Exercise instructions ->
Starting at the line that has "Pick the scroll card in the middle row" and ending after the line that has "tap(260, 403)", copy those lines of the data with "butterfly wings" swapped for "dragonfly wings" and nothing else changed. Leave the pictures out.

** BEGIN **

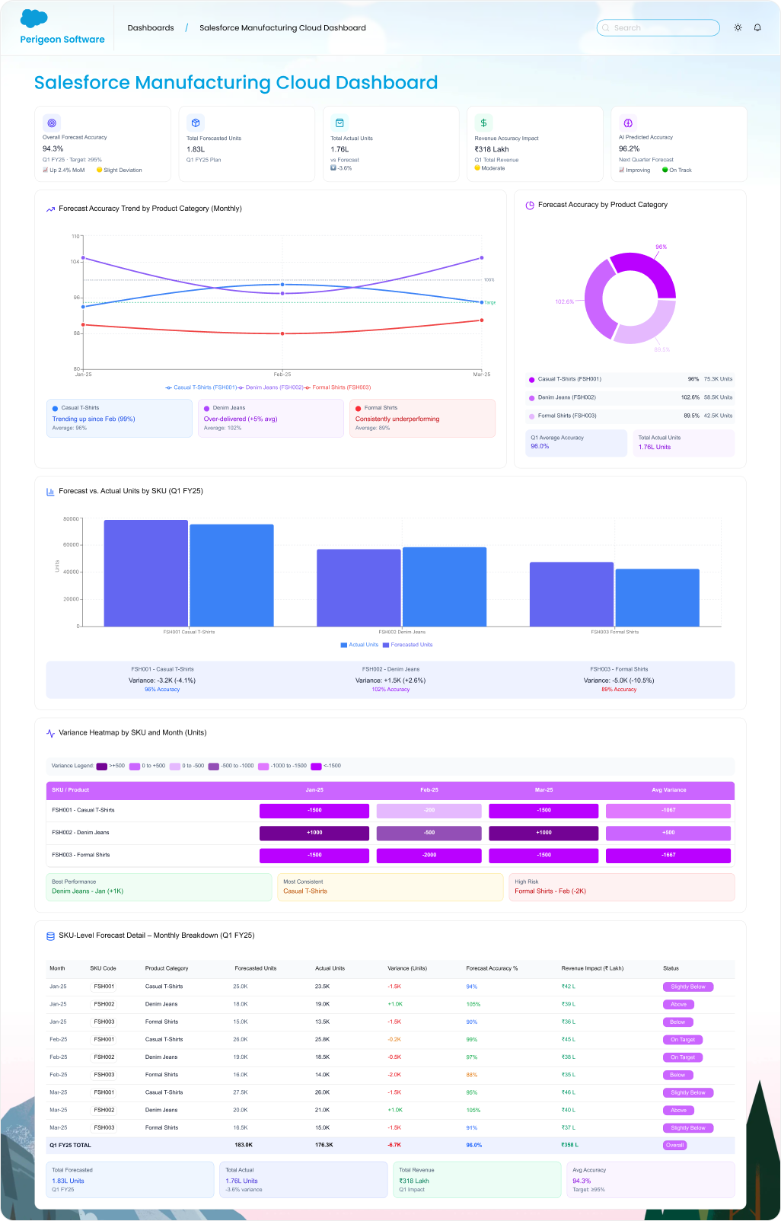The image size is (781, 1221).
Task: Select Salesforce Manufacturing Cloud Dashboard breadcrumb
Action: click(282, 28)
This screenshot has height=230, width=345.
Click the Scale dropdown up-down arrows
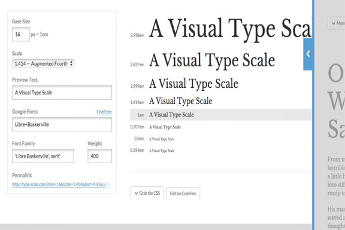click(71, 64)
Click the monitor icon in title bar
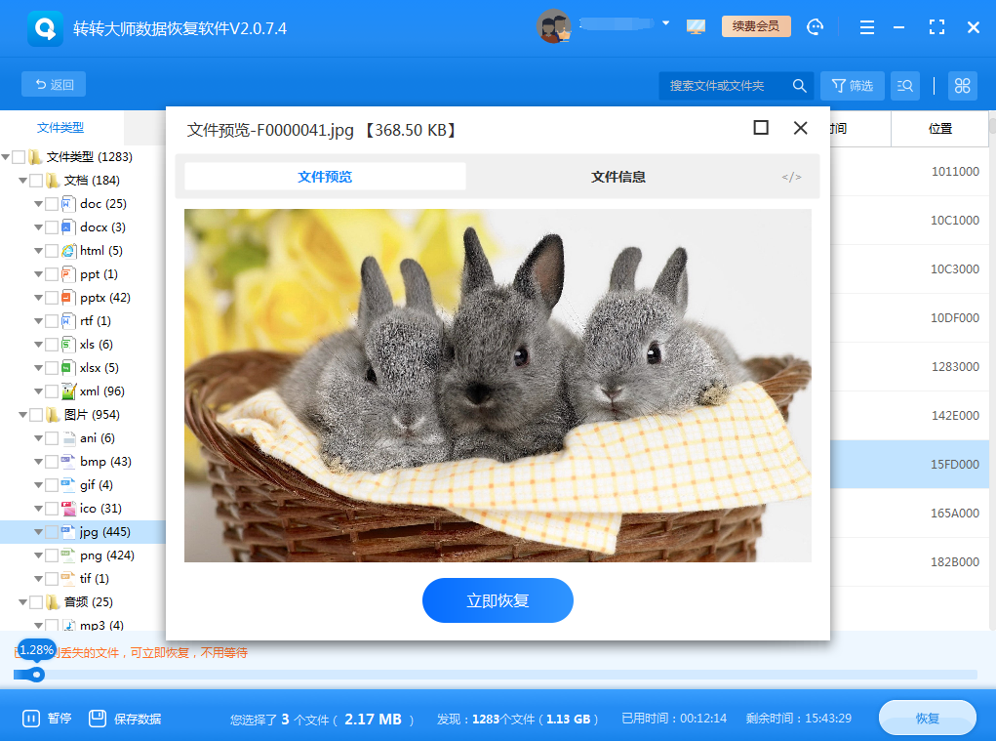Viewport: 996px width, 741px height. 696,27
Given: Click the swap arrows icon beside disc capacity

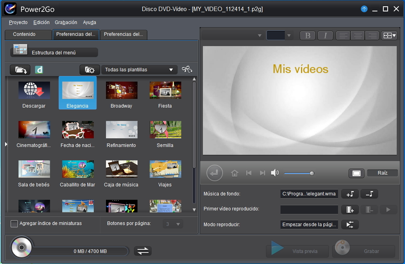Looking at the screenshot, I should pos(143,251).
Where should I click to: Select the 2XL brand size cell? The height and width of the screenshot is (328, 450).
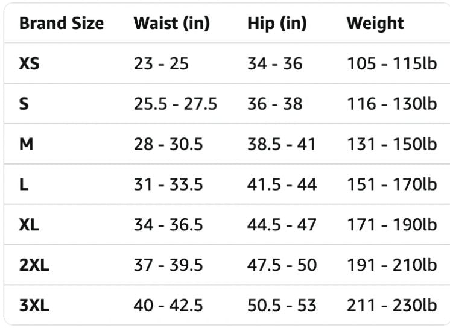(34, 265)
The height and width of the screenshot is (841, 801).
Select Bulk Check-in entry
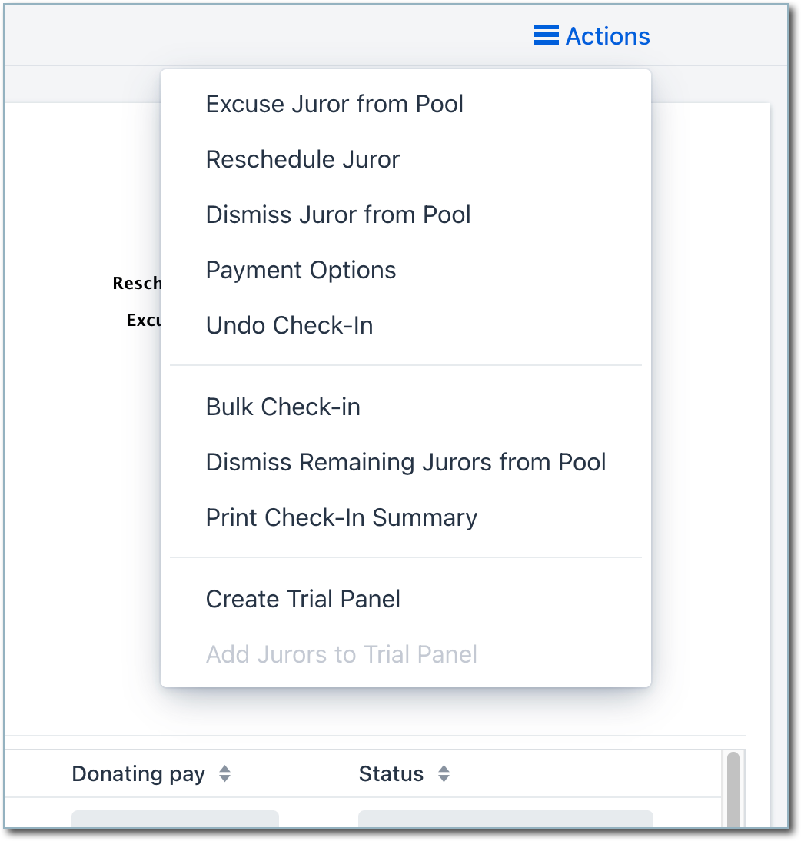pos(283,407)
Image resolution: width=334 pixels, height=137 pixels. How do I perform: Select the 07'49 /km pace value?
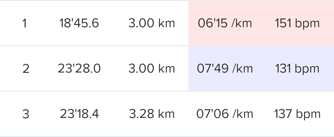click(x=225, y=69)
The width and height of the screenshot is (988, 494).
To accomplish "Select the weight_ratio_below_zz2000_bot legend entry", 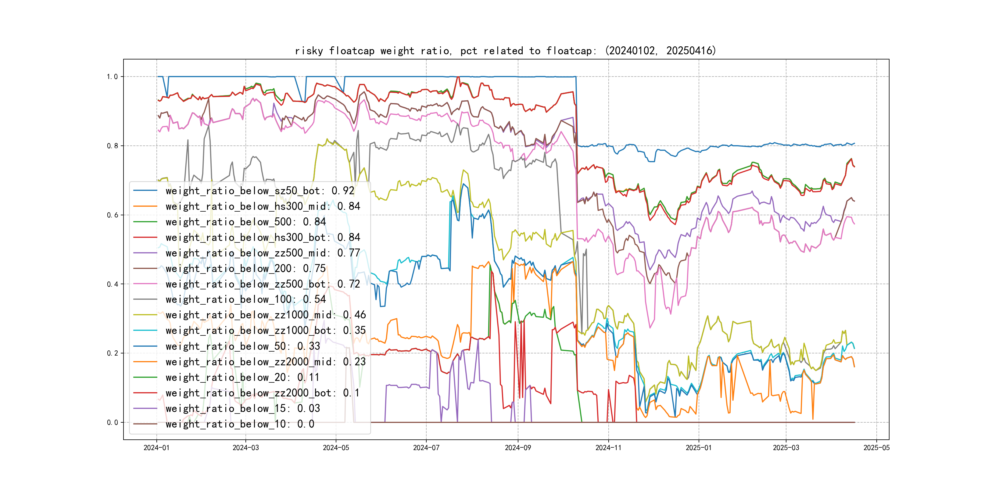I will (x=263, y=393).
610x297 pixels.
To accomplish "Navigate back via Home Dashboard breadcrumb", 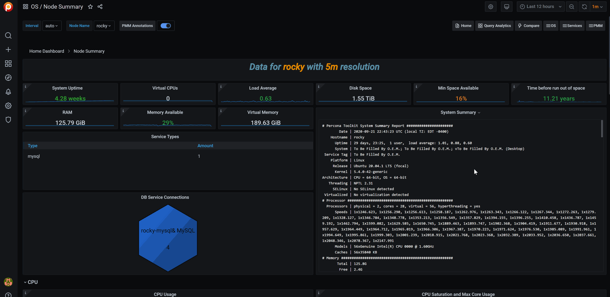I will click(x=46, y=51).
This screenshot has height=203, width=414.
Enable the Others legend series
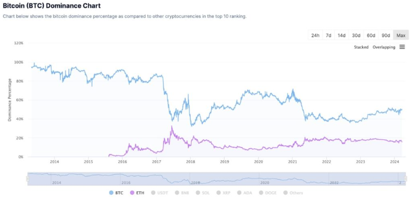[x=293, y=193]
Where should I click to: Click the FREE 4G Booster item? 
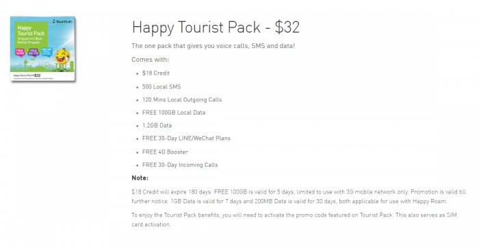pos(165,152)
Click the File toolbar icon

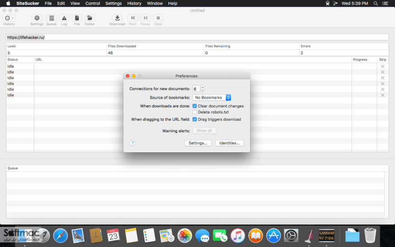click(77, 18)
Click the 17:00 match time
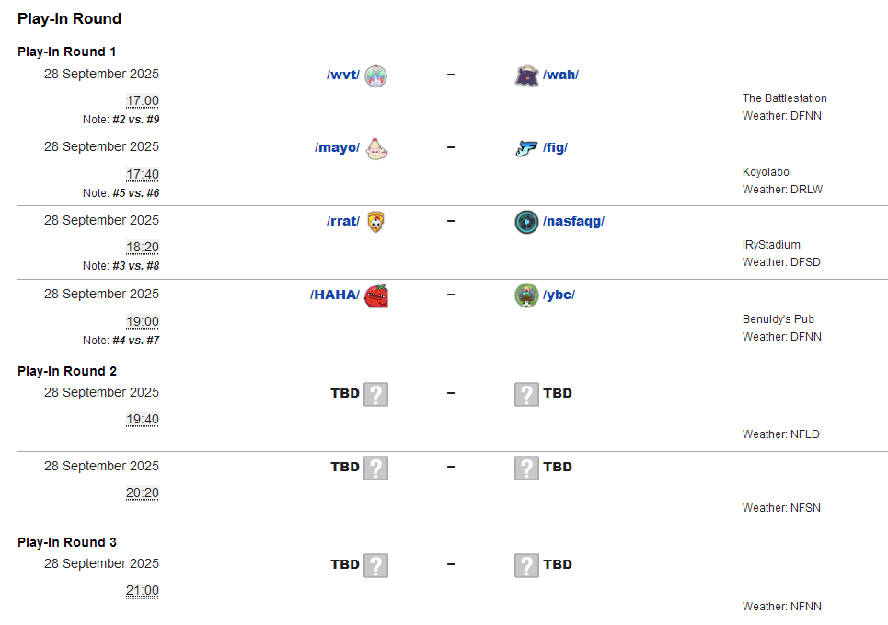Viewport: 888px width, 625px height. [143, 100]
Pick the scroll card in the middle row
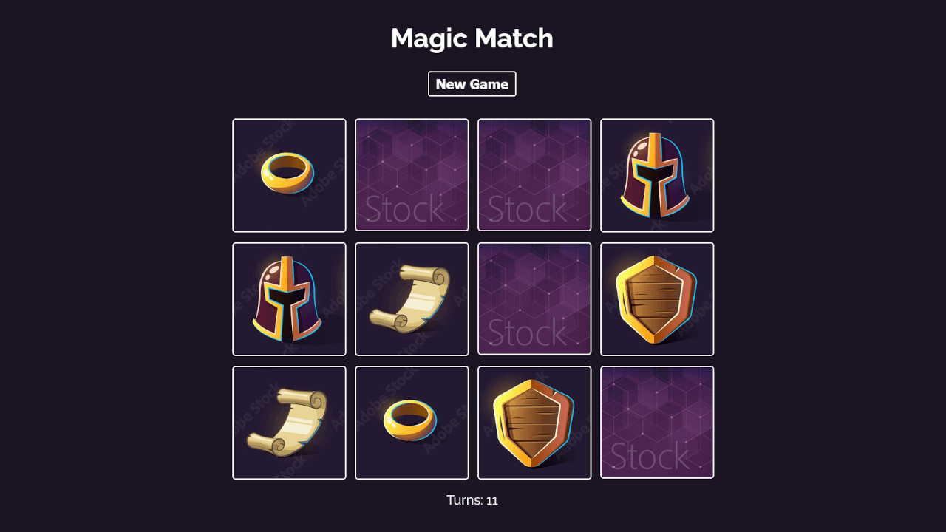Viewport: 946px width, 532px height. [412, 299]
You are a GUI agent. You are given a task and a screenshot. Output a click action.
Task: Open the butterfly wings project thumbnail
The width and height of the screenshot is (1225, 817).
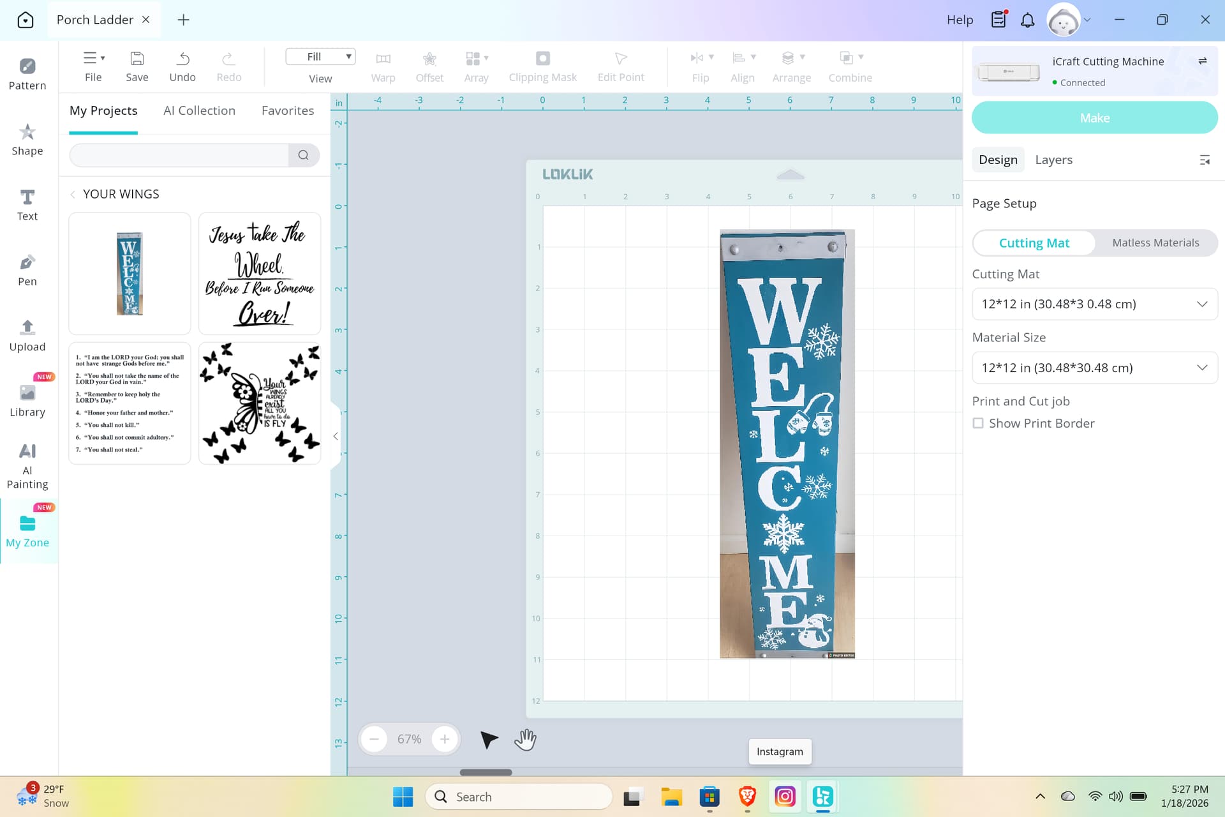tap(260, 403)
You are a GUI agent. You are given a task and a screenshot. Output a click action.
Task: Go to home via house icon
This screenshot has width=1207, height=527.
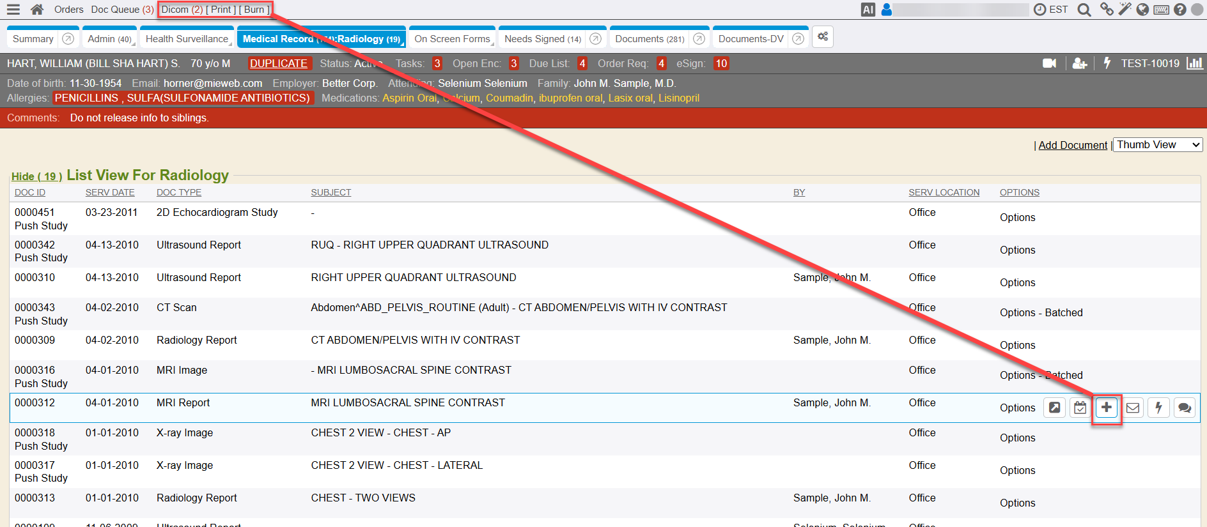coord(37,10)
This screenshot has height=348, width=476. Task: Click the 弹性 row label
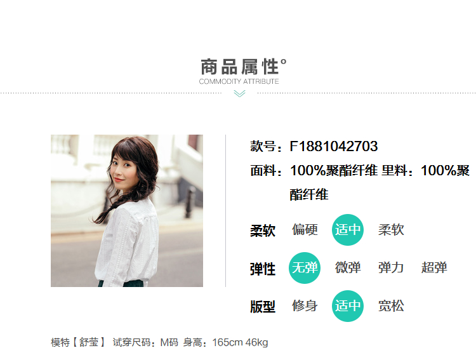(x=263, y=269)
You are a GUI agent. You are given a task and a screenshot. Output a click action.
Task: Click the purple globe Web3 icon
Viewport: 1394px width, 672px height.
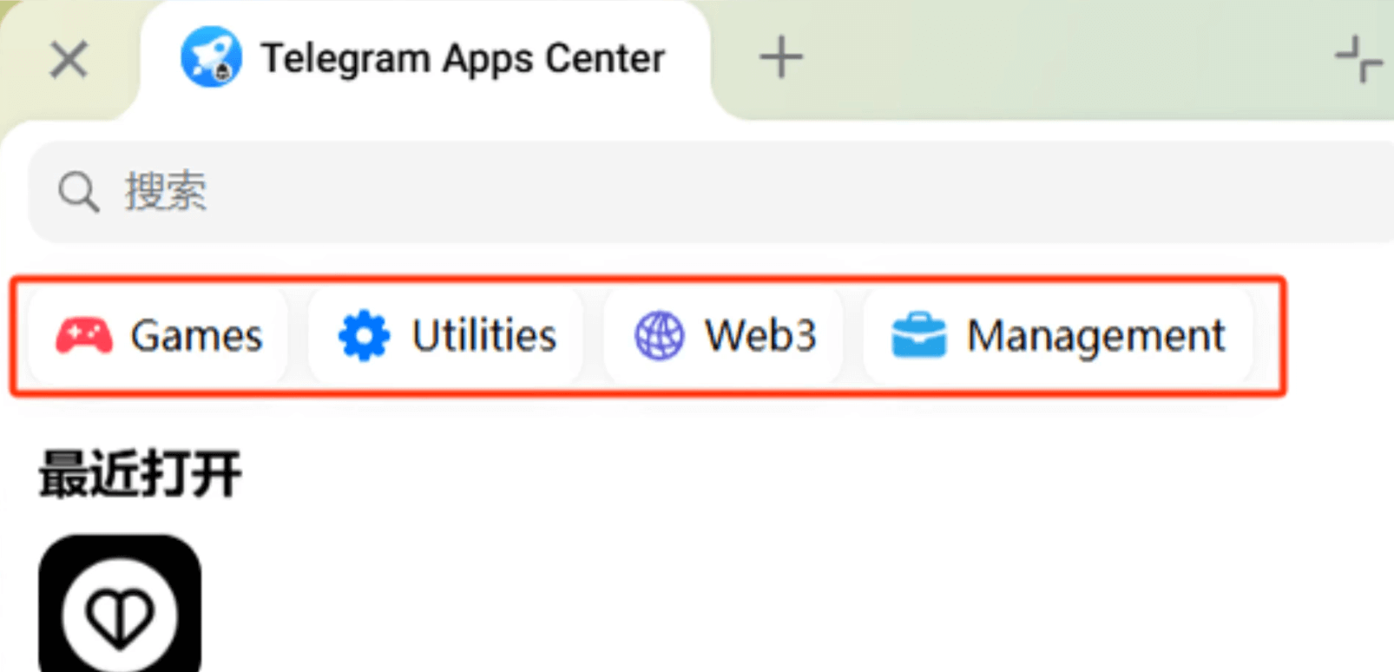point(659,336)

** END **

Complete output ->
Pick the scroll card in the middle row
Viewport: 946px width, 532px height. [412, 299]
You are a GUI agent. You are given a task and a screenshot. Output a click action.
Task: Open the dragonfly wings project thumbnail
The width and height of the screenshot is (1225, 817).
tap(260, 403)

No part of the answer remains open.